● Tasks for this exercise
1. In the blog post about watching Easy A, which romantic comedy does the writer call a favorite of all time?
2. Reproduce the blog post about Easy A verbatim from "Whatever happened to" up to and including "already mention that?".

● Document segment
● ● ● ● ● ● ●

This weekend I finally got around to watching the movie Easy A. It’s a movie I had heard rave reviews about and was waiting for the chance to catch it on Netflix when my roommate wasn’t around to commandeer the downstairs as her own personal study hall. Now, while I’d love to take this time and space to review how I gotta pocket gotta pocket full of sunshine outrageously hilarious this flick is, thanks to the comedic genius writing and the well timed delivery of Emma Stone, or talk about why “twat” is such an underused term and insult, I’m going to save that for another time (or not).
In Easy A, the leading character Olive (played by Emma Stone) has a moment when she shares her ideal of what guys courting girls should look like.
Whatever happened to chivalry? Does it only exist in 80s movies? I want John Cusack holding a boom box outside my window. I want to ride off on a lawn mower with Patrick Dempsey. I want Jake from Sixteen Candles waiting outside the church for me. I want Judd Nelson thrusting his fist into the air because he knows he got me. Just once I want my life to be like an 80s movie. Preferably one with a really awesome musical number for no apparent reason. But no, no. John Hughes did not direct my life.
And wouldn’t ya know it, the 80s film montage that ensued got me to thinking– John Hughes didn’t direct my life either! And dammit I could really use some direction when it comes to this dating and love thang. Or didn’t I already mention that?
Thing is, while I recognize that these heartfelt romance scenes where the guy goes wildly out of his way to make some corny yet grand gesture to the gal who has been impatiently and awkwardly waiting for him to sweep her off her feet are gross exaggerations of how real life love plays out, the fact remains… I desire for this to be my reality.
Ok, I don’t want any part of the 80s to once again be my reality but I can honestly say that deep down inside I want a movie romance. Perhaps one more akin to my favorite romantic comedy of all time, Love Actually – where the basic plot (and all subplots) follows the formula of a man falling so deeply in love with a woman that he would go to painstaking lengths to SHOW her just how real his love for her was. And she would, undoubtedly and enthusiastically, accept his expression of love for her. And they’d live happily ever after! Well happily ever after what we can infer once they kiss and the credits start rolling, right? RIGHT?!
Now, how many instances of pure unadulterated romance like this do you know of? Because I, for one, don’t know any. This is strictly for Hollywood movie endings. BUT that doesn’t prevent me from believing that such a love connection can form. Perhaps that’s why I give so much of my heart so soon–because I’m just waiting for the moment my love is reciprocated.

● ● ● ● ● ● ●

(Dataset records)

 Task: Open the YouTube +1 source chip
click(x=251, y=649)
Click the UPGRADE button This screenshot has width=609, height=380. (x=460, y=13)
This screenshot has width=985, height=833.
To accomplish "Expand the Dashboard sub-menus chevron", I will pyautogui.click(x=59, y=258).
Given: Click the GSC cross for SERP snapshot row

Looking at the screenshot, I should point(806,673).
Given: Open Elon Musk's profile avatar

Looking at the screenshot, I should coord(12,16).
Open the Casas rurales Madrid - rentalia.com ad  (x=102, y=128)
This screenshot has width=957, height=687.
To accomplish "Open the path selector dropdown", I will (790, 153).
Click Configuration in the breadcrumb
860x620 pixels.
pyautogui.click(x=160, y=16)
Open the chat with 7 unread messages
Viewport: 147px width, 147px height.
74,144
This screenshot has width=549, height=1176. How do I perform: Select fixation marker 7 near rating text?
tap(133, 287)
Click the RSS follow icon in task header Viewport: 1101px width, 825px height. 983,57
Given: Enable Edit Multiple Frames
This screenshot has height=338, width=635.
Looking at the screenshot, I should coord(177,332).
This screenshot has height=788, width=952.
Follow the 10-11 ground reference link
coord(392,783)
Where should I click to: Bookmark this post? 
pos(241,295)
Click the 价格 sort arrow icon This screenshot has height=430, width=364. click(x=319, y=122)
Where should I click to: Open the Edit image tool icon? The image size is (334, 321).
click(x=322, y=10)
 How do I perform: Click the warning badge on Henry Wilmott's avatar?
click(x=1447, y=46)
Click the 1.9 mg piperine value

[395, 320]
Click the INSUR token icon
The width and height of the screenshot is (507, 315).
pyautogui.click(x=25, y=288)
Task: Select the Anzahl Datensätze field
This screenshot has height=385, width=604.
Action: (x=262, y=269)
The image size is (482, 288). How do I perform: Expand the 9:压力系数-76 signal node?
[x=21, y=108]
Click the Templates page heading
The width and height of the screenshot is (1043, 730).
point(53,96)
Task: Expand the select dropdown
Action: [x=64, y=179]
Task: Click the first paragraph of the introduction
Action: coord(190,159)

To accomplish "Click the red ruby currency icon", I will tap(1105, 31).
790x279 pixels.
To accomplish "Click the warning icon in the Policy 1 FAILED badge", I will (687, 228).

● ● ● ● ● ● ●

● Final results
1. Love Actually

2.
Whatever happened to chivalry? Does it only exist in 80s movies? I want John Cusack holding a boom box outside my window. I want to ride off on a lawn mower with Patrick Dempsey. I want Jake from Sixteen Candles waiting outside the church for me. I want Judd Nelson thrusting his fist into the air because he knows he got me. Just once I want my life to be like an 80s movie. Preferably one with a really awesome musical number for no apparent reason. But no, no. John Hughes did not direct my life.
And wouldn’t ya know it, the 80s film montage that ensued got me to thinking– John Hughes didn’t direct my life either! And dammit I could really use some direction when it comes to this dating and love thang. Or didn’t I already mention that?